The numbers are nearly identical
- Ghee: ~900 kcal per 100 g, 100 % fat (mostly saturated)
- Sunflower oil: ~884 kcal per 100 g, 100 % fat (mostly unsaturated)
- Mustard oil: ~884 kcal per 100 g, 100 % fat (mix of mono and poly)
The calorie difference is rounding error. The real differences are smoke point, fatty-acid profile, and flavour.
Where ghee wins
- High smoke point (~250 °C) — safe for tadka, frying, sautéing
- No milk solids to burn (they were removed during clarification)
- Carries fat-soluble nutrients (vitamin A, E, K) and butyrate
- Flavour — the entire reason it exists
Where oil wins
- Cheaper per litre
- Lower in saturated fat — better suited for very frequent cooking
- Neutral flavour when you don't want a buttery taste
How much fat per dish?
Aim for 1–2 tablespoons total per 4-person dish for everyday cooking. That's 30–60 kcal per portion from cooking fat — barely moves the meal's total. The trouble starts at half-cup territory, which is restaurant kitchen norm.
Practical strategy
- Use ghee where flavour is the point — tadka, parathas, finishing dal
- Use a neutral oil for daily curries, karahi, frying
- Measure with a spoon, not by eye — single biggest lever for cutting hidden calories
- Avoid hydrogenated/partially hydrogenated fats (banaspati) — that's the actual concern, not ghee or modern refined oils
See Harvard's overview of fats and cholesterol for the current state of the science.

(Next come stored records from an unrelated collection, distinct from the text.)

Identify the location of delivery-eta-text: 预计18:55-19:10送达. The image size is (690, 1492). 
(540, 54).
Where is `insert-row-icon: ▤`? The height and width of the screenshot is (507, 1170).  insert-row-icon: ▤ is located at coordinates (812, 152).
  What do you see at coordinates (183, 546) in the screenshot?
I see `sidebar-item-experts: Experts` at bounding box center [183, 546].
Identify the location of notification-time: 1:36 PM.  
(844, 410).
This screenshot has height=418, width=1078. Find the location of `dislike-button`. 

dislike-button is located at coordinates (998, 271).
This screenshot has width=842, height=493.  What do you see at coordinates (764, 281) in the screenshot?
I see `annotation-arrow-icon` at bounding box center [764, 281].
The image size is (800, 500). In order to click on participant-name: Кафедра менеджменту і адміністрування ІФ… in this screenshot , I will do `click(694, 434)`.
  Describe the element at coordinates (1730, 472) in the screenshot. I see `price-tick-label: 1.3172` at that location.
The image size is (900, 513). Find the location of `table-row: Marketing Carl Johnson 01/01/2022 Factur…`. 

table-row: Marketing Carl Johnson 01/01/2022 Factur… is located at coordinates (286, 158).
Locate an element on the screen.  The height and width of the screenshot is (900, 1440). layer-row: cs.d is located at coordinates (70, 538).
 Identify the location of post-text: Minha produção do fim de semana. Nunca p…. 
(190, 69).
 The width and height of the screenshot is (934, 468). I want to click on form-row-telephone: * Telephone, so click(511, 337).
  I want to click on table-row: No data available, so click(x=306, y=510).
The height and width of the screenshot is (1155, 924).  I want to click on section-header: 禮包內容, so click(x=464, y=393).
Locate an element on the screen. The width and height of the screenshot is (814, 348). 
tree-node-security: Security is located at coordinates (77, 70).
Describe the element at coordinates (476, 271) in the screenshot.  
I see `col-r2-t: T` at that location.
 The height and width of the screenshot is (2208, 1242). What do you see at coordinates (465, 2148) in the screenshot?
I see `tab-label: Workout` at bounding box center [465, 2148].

Where this shows up in your week
- Nihari — modest finishing ghee, not a ladle
- Biryani — bake or shallow-fry the birista
- Karahi — 3 tablespoons of oil per kg of chicken, not a cup
Use the nutrition calculator to see how a tablespoon swap actually changes the numbers.
Putting it all together
Ghee isn't poison and oil isn't health food. Both are fats, both are calorie-dense, and the amount matters far more than the type. Measure with a spoon and use whichever the dish actually needs.